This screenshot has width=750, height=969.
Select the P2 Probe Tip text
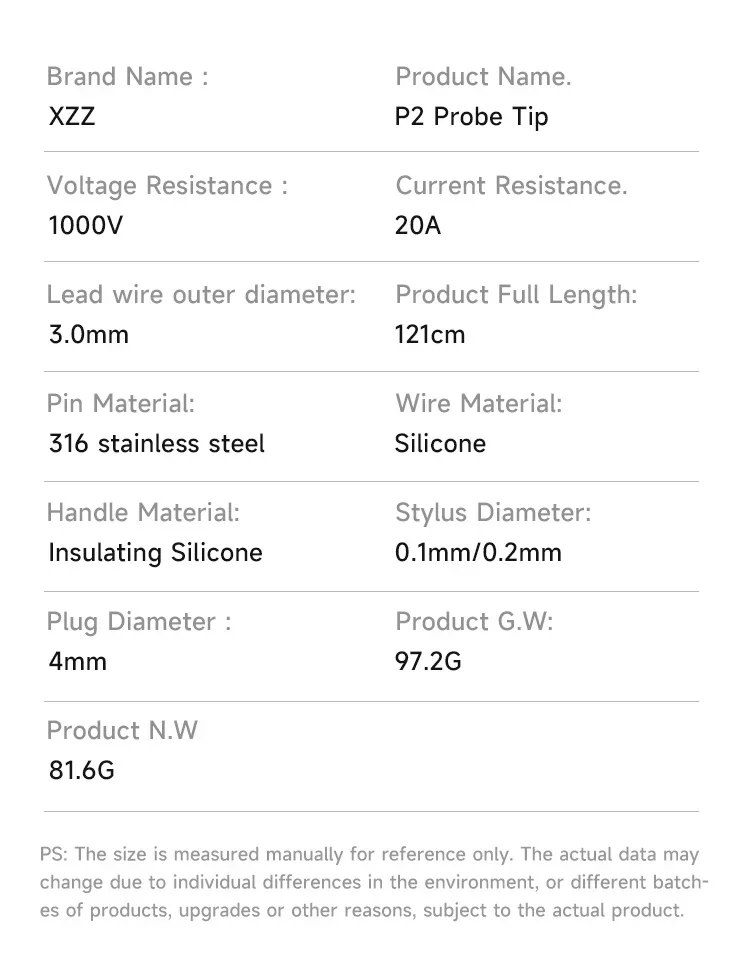pyautogui.click(x=471, y=117)
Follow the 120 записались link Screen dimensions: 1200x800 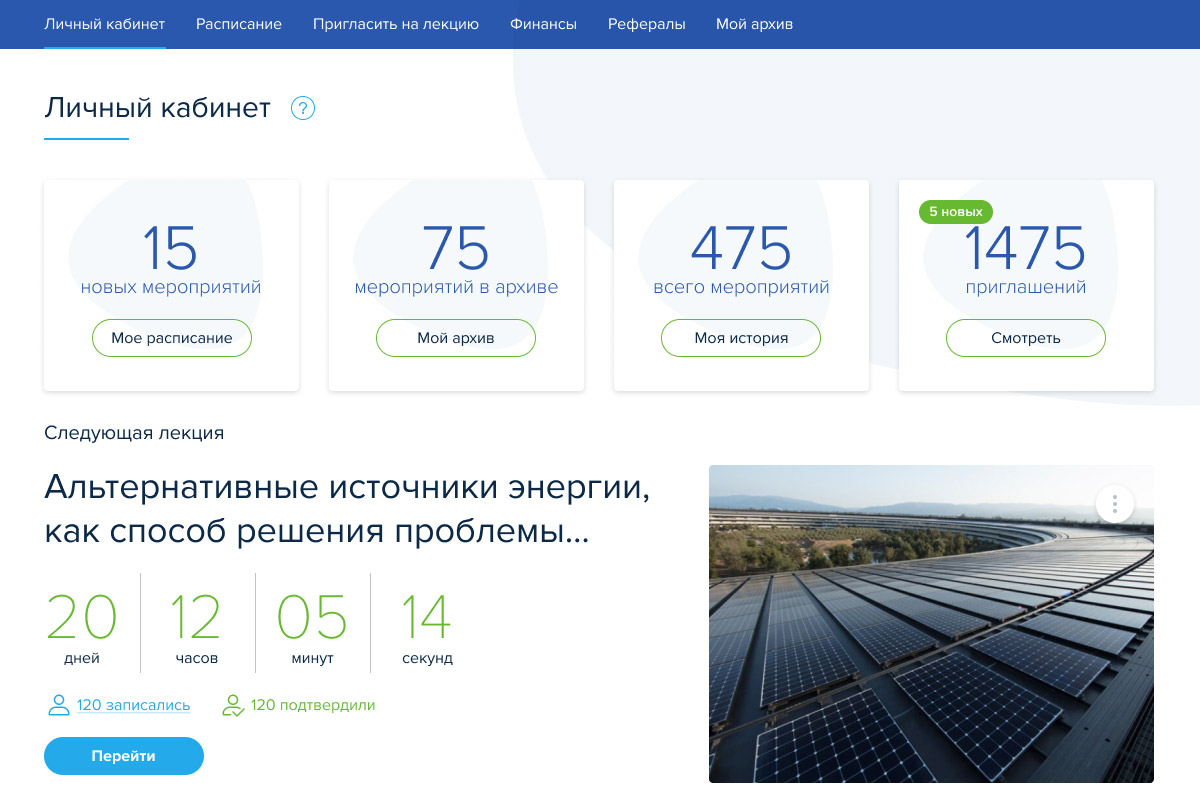(x=133, y=705)
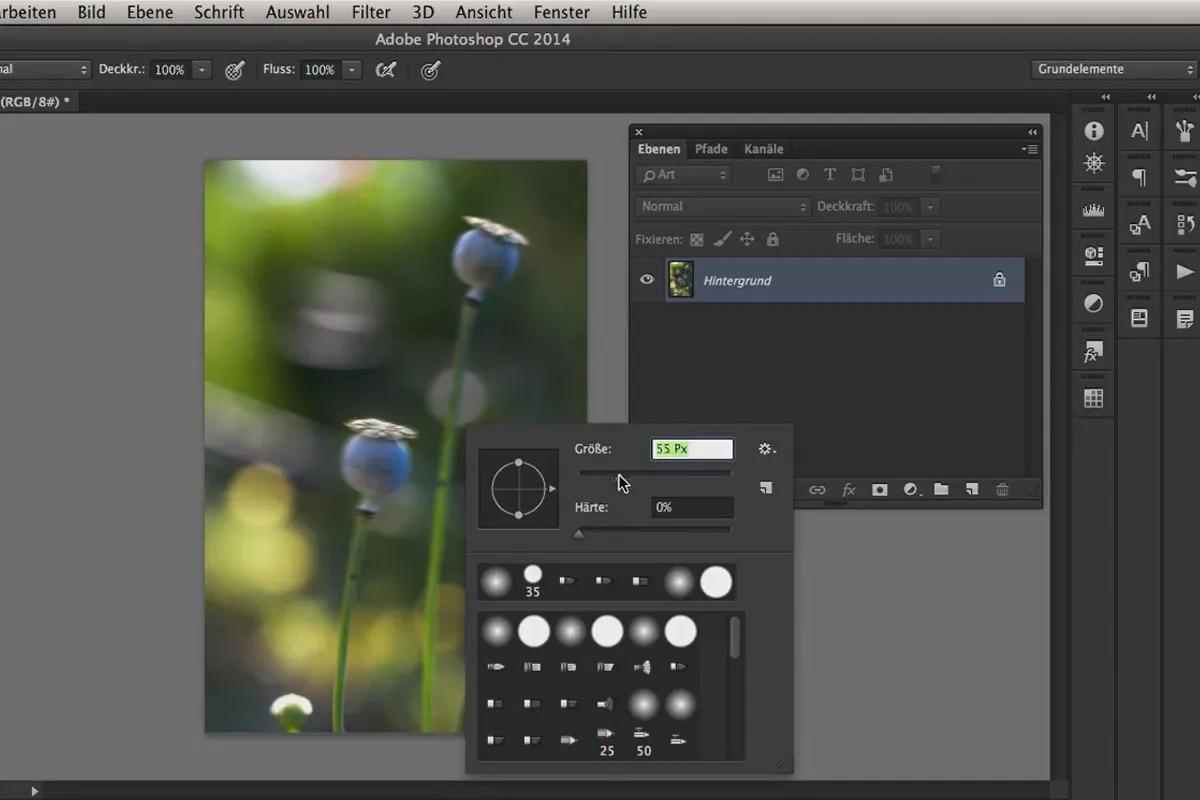Open the layer blend mode Normal dropdown

[x=722, y=207]
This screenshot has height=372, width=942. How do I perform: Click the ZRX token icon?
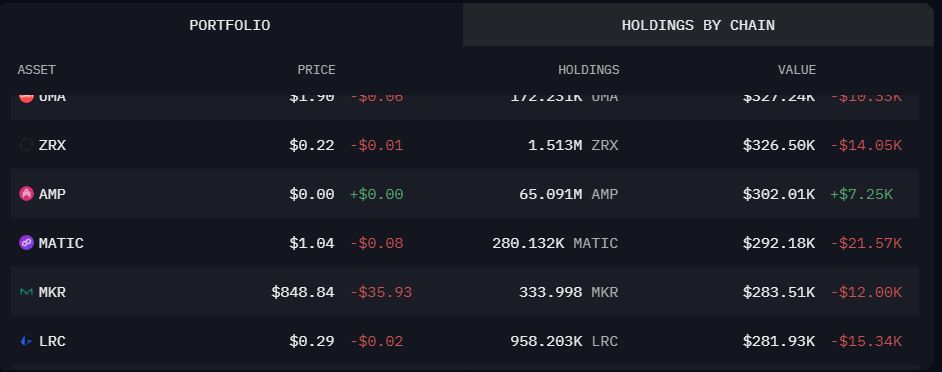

+-------+

» **AIM OF THE TASK**
For every line above that includes the word "width", return the line.

» **RESULT BELOW**
This screenshot has width=750, height=969.
This screenshot has height=372, width=942. How do I perform: Click the ZRX token icon?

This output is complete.